VXLAN

Virtual eXtensible Local Area Networks (VXLAN) is an overlay technology that allows the encapsulation of Ethernet frames over IP and UDP. It allows creating Layer-2 VPNs by interconnecting multiple Ethernet segments across a Layer-3 IP network. While various encapsulation methods have been used historically for this purpose, VXLAN has become the industry standard (see RFC 7348). VXLAN is specifically designed for Ethernet frame transport and avoids the complexity of MPLS-based solutions. Operating as a UDP-based Layer 4 protocol, VXLAN integrates seamlessly with existing IP infrastructure.

Ethernet frames are encapsulated within a VXLAN-over-UDP header before being forwarded across the IP network. The VXLAN header carries a VNI that uniquely identifies the Layer-2 segment, in the same way a VLAN tag distinguishes segments in an IEEE 802.1Q frame header. With 24 bits, the VNI field supports over 16 million distinct segments, offering significantly greater scalability than the 12-bit VLAN identifier that offers approximatively 4000 unique values.

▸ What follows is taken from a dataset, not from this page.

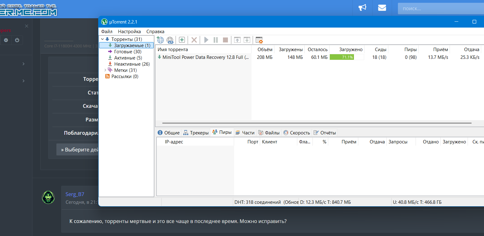This screenshot has width=484, height=236.
Task: Open the Serg_B7 user profile link
Action: 75,194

VXLAN Tunnel Endpoints (VTEPs) are the entities responsible for originating and terminating VXLAN tunnels. They perform the encapsulation of Ethernet frames into VXLAN packets and the decapsulation of incoming VXLAN packets back into Ethernet frames. VTEPs support both point-to-point and point-to-multipoint tunneling modes. In point-to-point mode, VXLAN traffic is sent via unicast to a specific VTEP using its IP address. In point-to-multipoint mode, traffic is transmitted to multiple VTEPs using a multicast group address.

To optimize forwarding and avoid broadcasting all traffic, VTEPs maintain a MAC forwarding table, similar to traditional Ethernet switches. When a VXLAN packet is received, the source MAC address and the originating VTEP’s unicast IP address are recorded, creating a mapping entry. This allows future packets destined to that MAC to be sent directly to the corresponding VTEP.

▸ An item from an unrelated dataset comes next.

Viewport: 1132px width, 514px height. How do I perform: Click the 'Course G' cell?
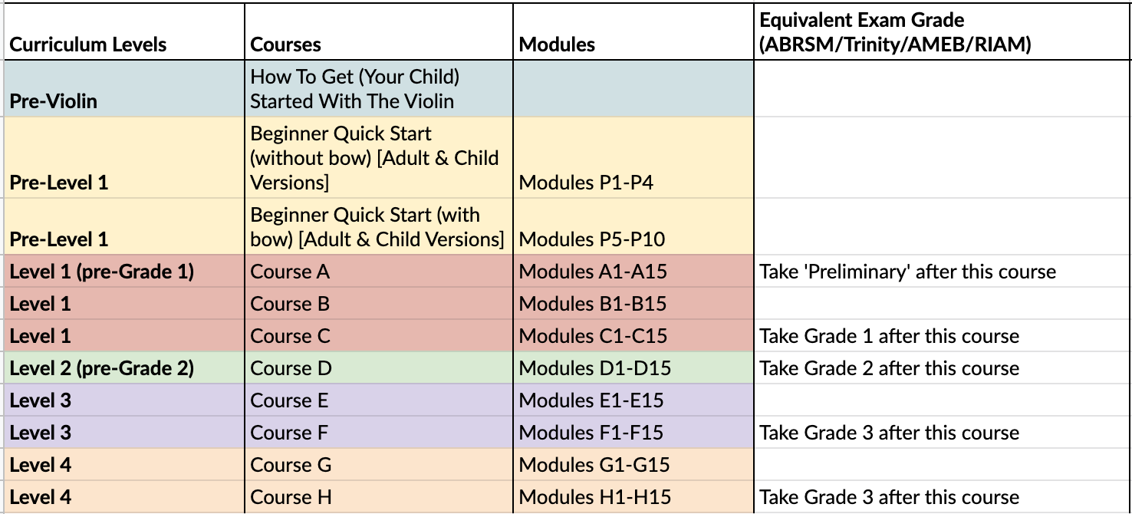tap(379, 465)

A major drawback common to both tunneling modes is that multicast or broadcast traffic and frames destined to unknown MAC addresses (aka. BUM traffic) are encapsulated and forwarded as-is. As with traditional Layer 2 switches, this behavior can lead to the formation of Layer 2 loops, where flooded frames are duplicated endlessly. Such loops can cause broadcast storms, consuming all available network and bandwidth resources, and potentially leading to complete network failure.

See also

Using VXLAN with the BGP EVPN control-plane eliminates the need for BUM flooding, significantly mitigating the risk of Layer-2 loops.

Configuration of a basic VXLAN tunnel

Hosts h1 and h2 belong to the same IP subnet and would typically be reachable through a shared Layer 2 broadcast domain. However, in this scenario, they are not physically connected to the same Layer 2 segment. To bridge this gap, vtep1 and vtep2 Virtual Service Routers will be configured to interconnect the hosts using VXLAN tunneling.

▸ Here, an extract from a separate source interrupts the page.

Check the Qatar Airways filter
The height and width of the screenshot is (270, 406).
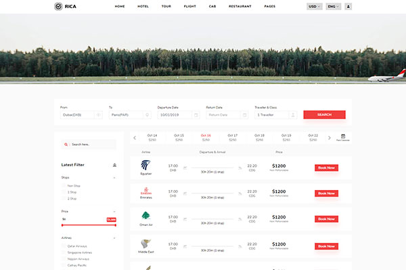64,246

../../../../_images/aafig-d4fb6fde607ef14450e4b158c893377480f8285a.svg

vtep1 and vtep2 VTEPs are interconnected over the 10.125.0.0/24 subnet, which serves as the Layer 3 underlay network used for VXLAN encapsulated traffic between them.

vtep1 running config# / vrf main interface physical eth-vtep2 ipv4 address 10.125.0.1/24
vtep1 running config#! / vrf main interface physical eth-vtep2 port pci-b0s5
vtep2 running config# / vrf main interface physical eth-vtep1 ipv4 address 10.125.0.2/24
vtep2 running config#! / vrf main interface physical eth-vtep1 port pci-b0s5

The vxlan100 VXLAN interface is configured on both VTEPs, using a common VNI value of 100 to identify the same virtual Layer 2 segment. Encapsulated traffic is transmitted to the remote VTEP’s IP address over the Layer 3 underlay links eth-vtep1 and eth-vtep2, which provide connectivity between the VTEPs.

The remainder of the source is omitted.